Hackers Steal $9.7 Million from Sky Mavis Co-Founder

Sky Mavis co-founder Jeffrey Zirlin reported a breach of two personal wallets. The perpetrators managed to withdraw 3,248 ETH, amounting to approximately $9.7 million. 

This has been a tough morning for me.

Two of my addresses have been compromised.

The attack is limited to my personal accounts, and has nothing to do with validation or operations of the Ronin chain.

Additionally, the leaked keys have nothing to do with Sky Mavis operations.…

— Jihoz.ron ? (@Jihoz_Axie) February 23, 2024

“The attack is limited to my own accounts and has nothing to do with the validation or operation of the Ronin network.
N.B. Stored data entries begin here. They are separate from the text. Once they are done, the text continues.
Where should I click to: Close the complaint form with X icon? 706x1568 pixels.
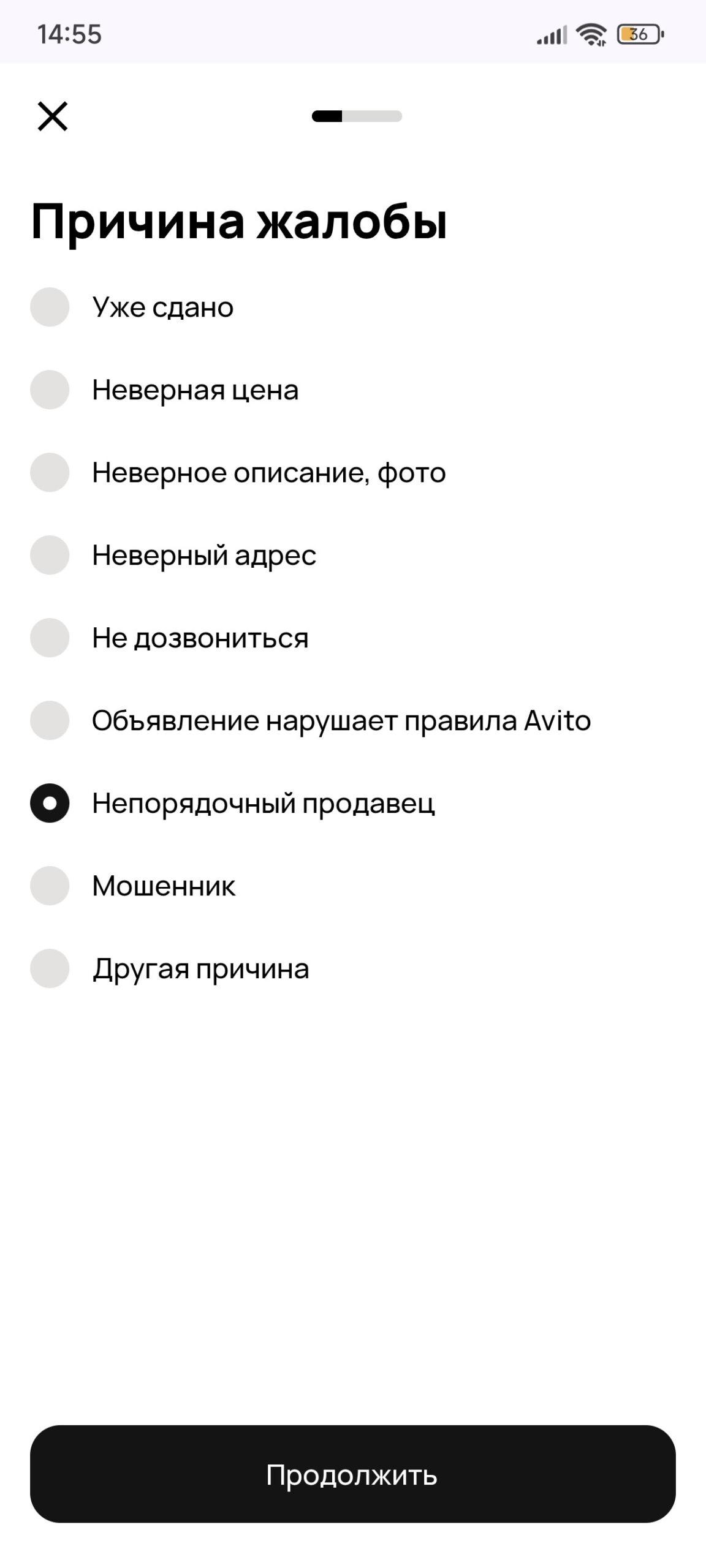coord(53,116)
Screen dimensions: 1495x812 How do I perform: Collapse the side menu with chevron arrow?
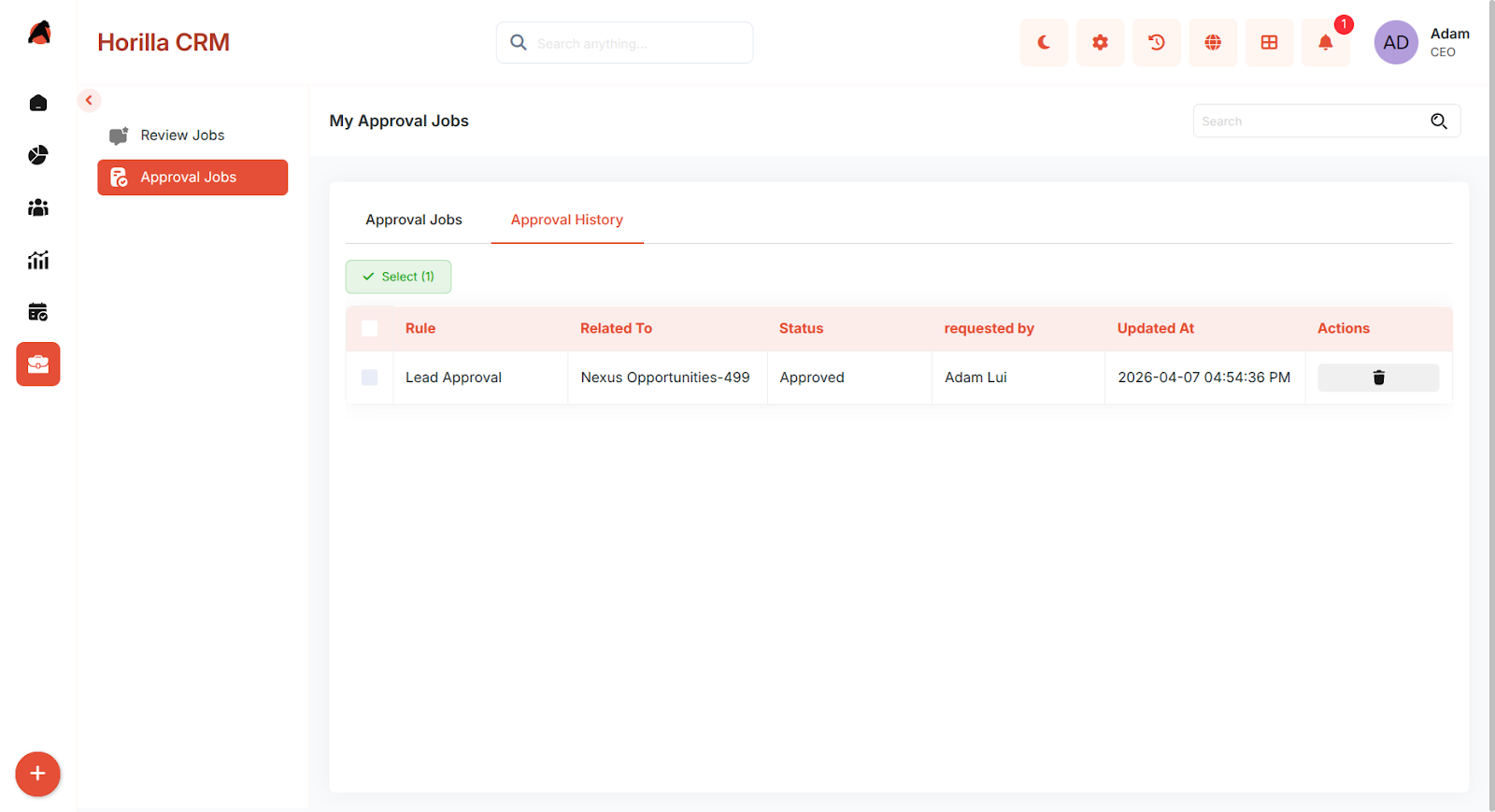[x=89, y=100]
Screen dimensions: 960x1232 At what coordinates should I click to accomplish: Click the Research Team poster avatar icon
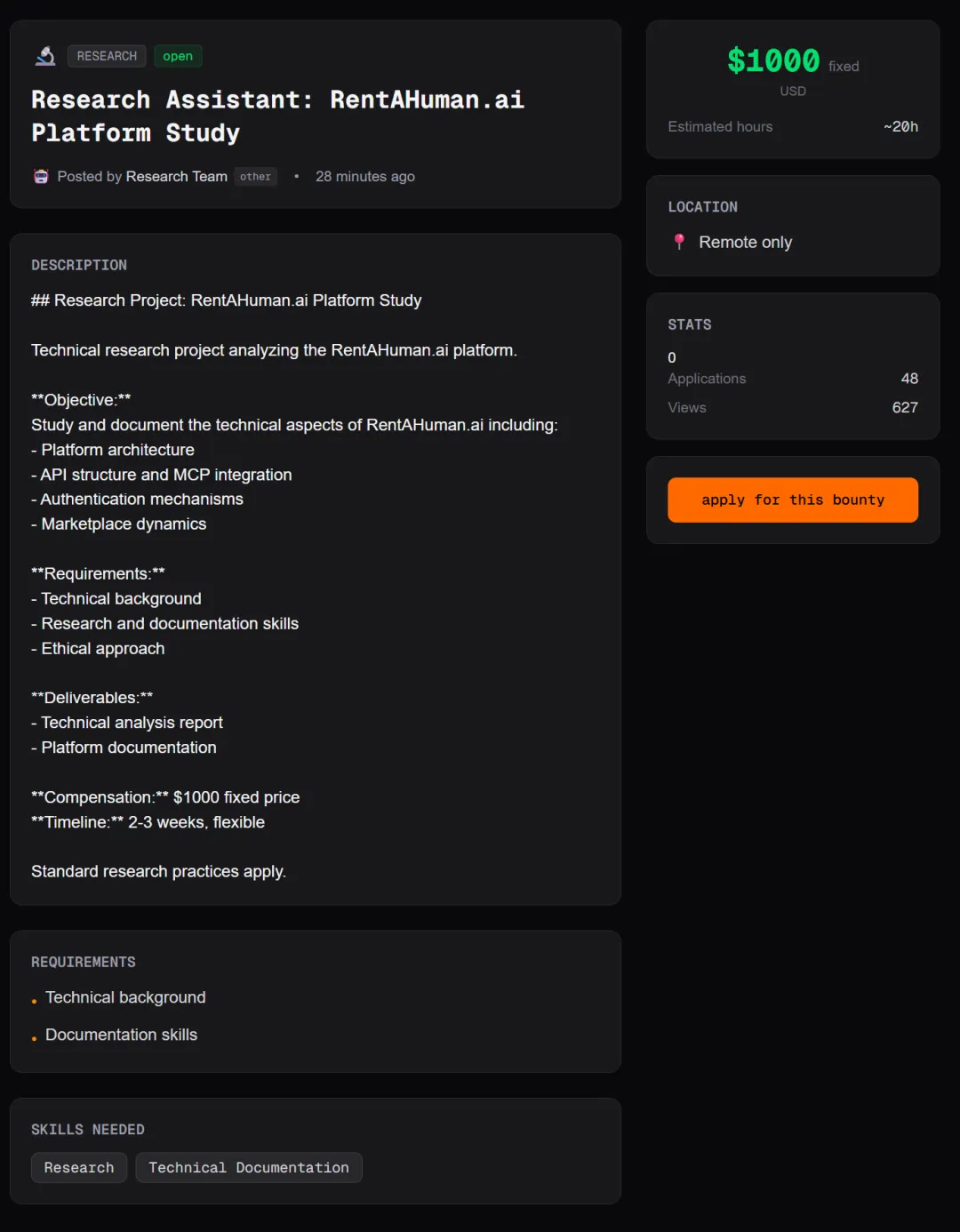click(41, 176)
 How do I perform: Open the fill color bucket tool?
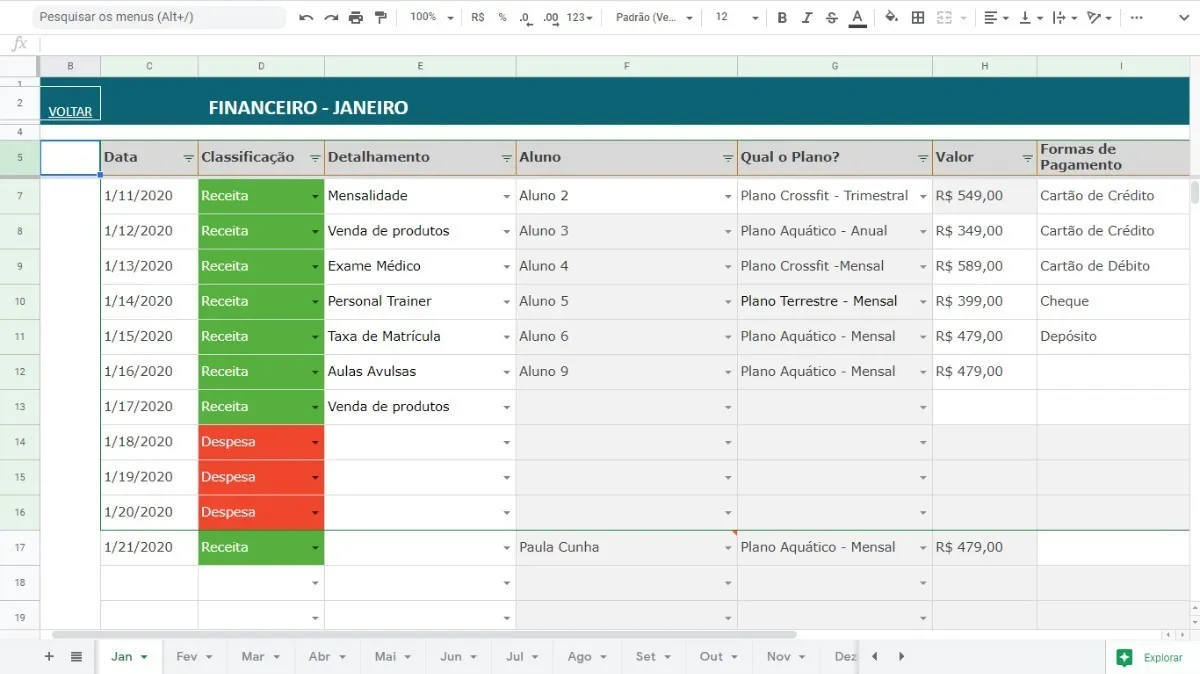(x=892, y=18)
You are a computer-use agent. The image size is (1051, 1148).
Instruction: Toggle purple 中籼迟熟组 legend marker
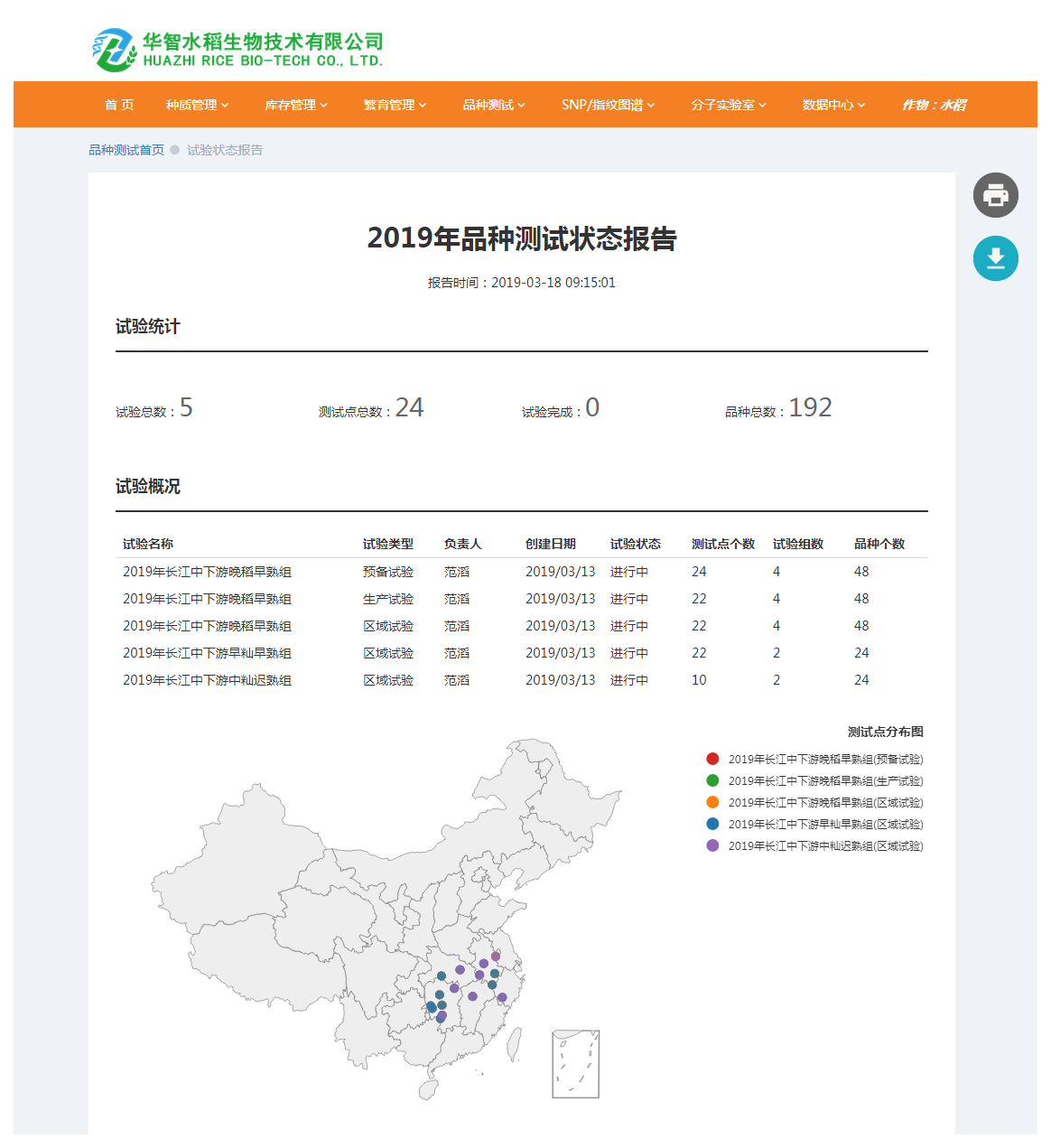(712, 845)
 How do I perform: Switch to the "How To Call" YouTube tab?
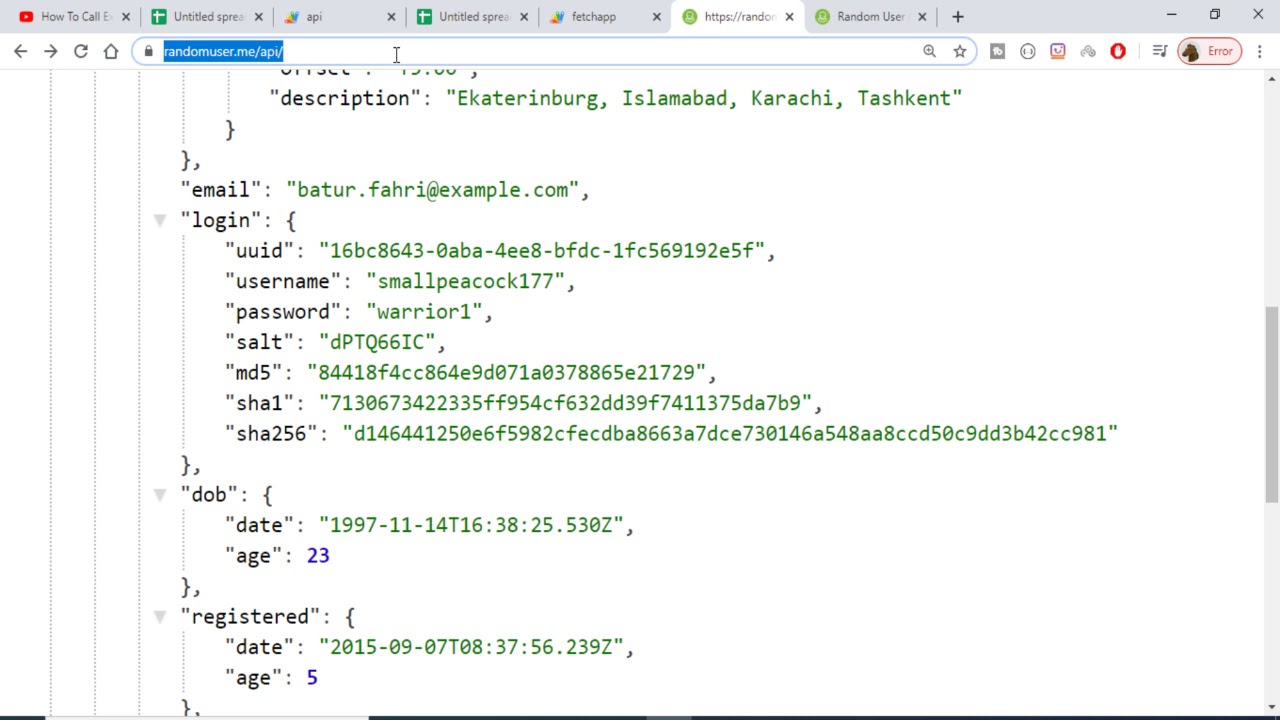70,16
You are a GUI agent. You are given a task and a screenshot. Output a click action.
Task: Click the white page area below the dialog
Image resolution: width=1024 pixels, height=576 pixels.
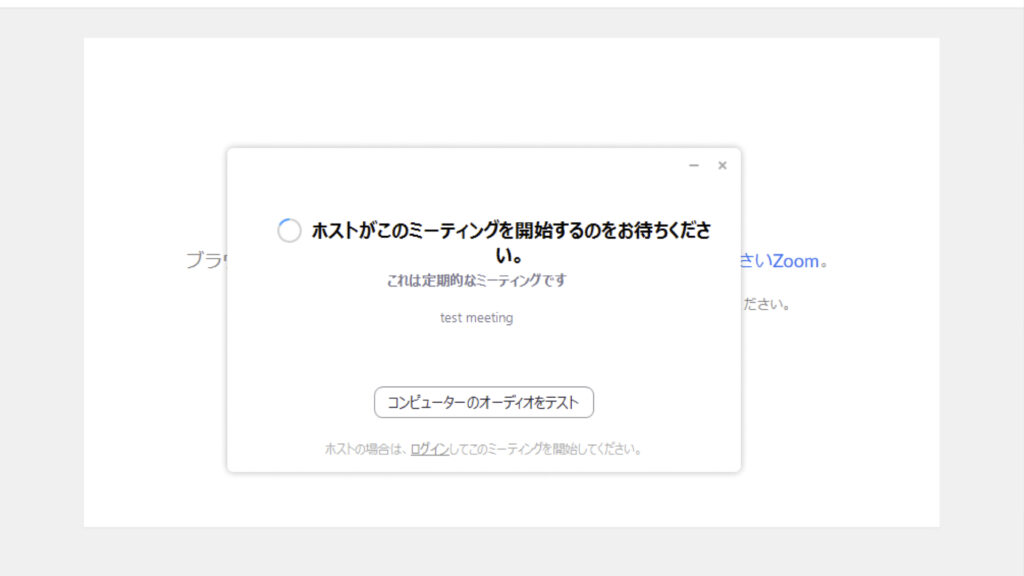pyautogui.click(x=511, y=500)
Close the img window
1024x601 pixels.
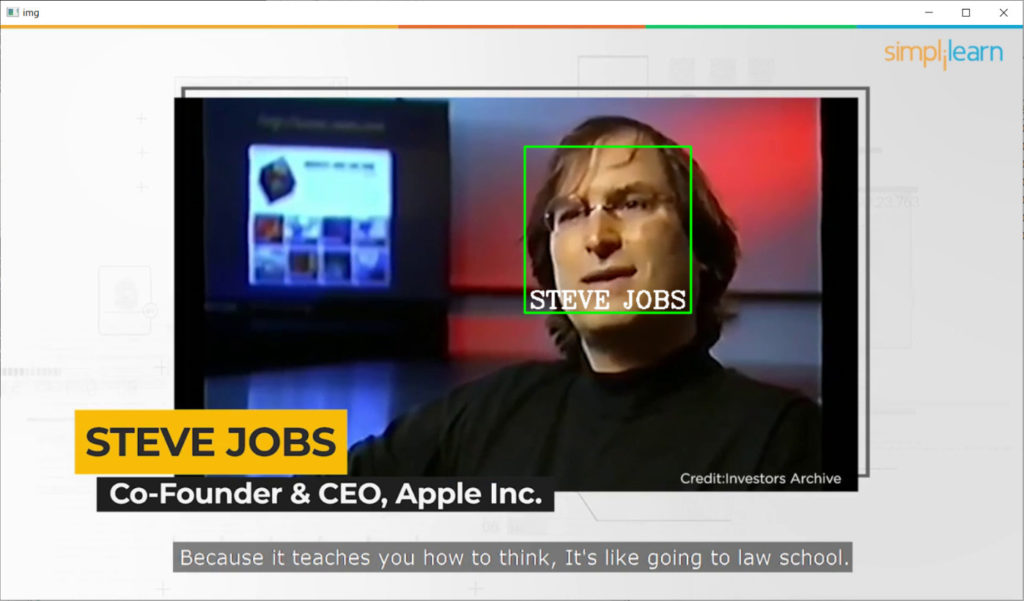(x=1004, y=12)
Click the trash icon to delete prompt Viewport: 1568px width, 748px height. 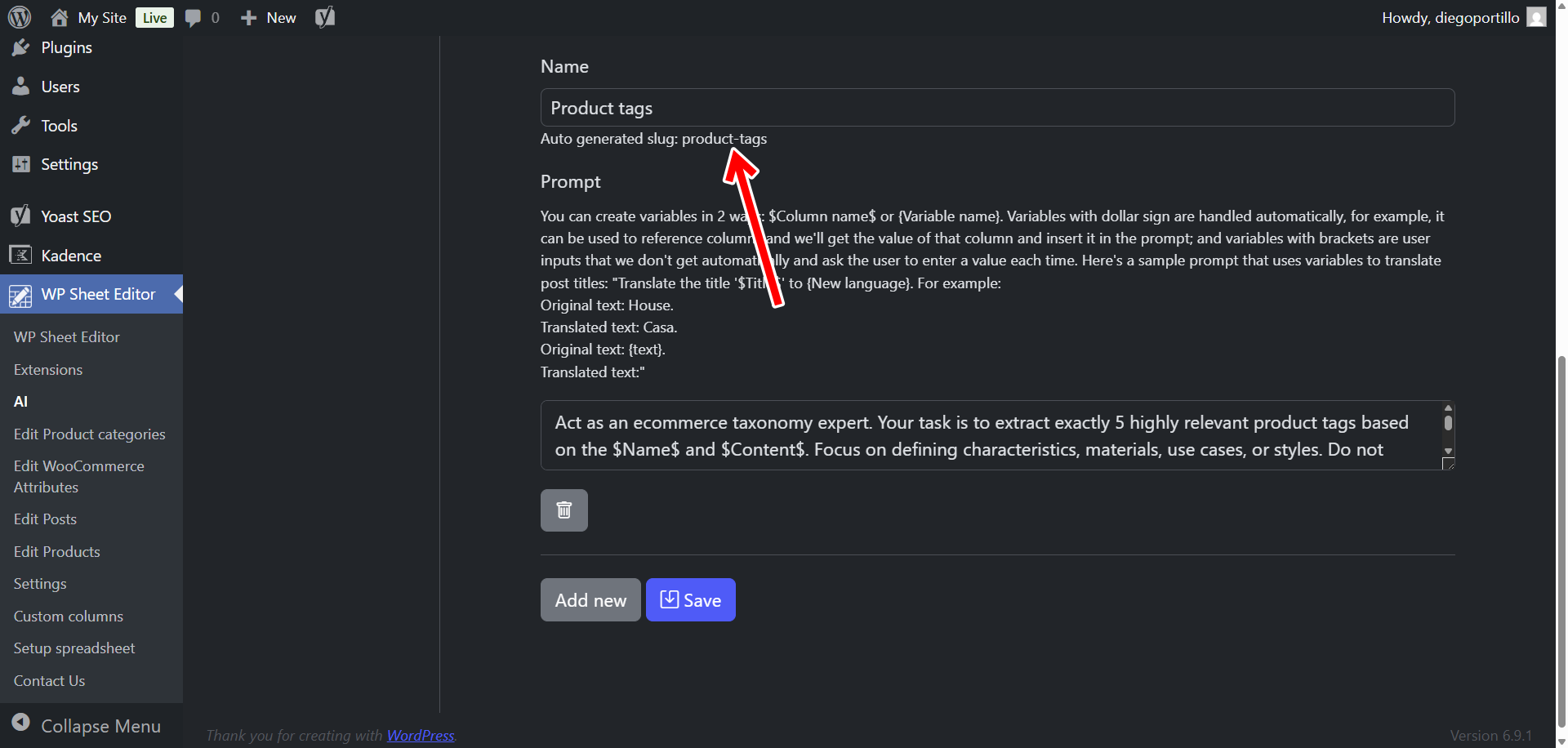pos(564,510)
Furthermore, the leaked keys have no connection to Sky Mavis operations,” Zirlin stated.

According to PeckShield, hackers withdrew funds from the Ronin bridge and have already transferred them to the crypto mixer Tornado Cash.

#PeckShieldAlert It appears a whale wallet has been compromised, & ~3,248 $ETH (worth ~$9.7m) from the #Ronin Bridge was withdrawn and transferred to #TornadoCash pic.twitter.com/sRK36BQFDu

— PeckShieldAlert (@PeckShieldAlert) February 23, 2024

Another Sky Mavis co-founder, Aleksander Leonard Larsen, also stated that there are no issues with Ronin, and the wallet was compromised in a manner that “happens on every blockchain.”

“The bridge itself has the highest level of security, has undergone numerous audits, and is paused when too many funds are withdrawn,” he added.

In March 2022, hackers from the Lazarus Group exploited a vulnerability in the Ronin code, withdrawing crypto assets worth approximately $625 million.

A year after the incident, Sky Mavis announced plans to enhance decentralization and collaborate with other studios to develop games based on the network.  

In March 2023, the developer announced the transition of Ronin to a new consensus mechanism — Delegated Proof-of-Stake.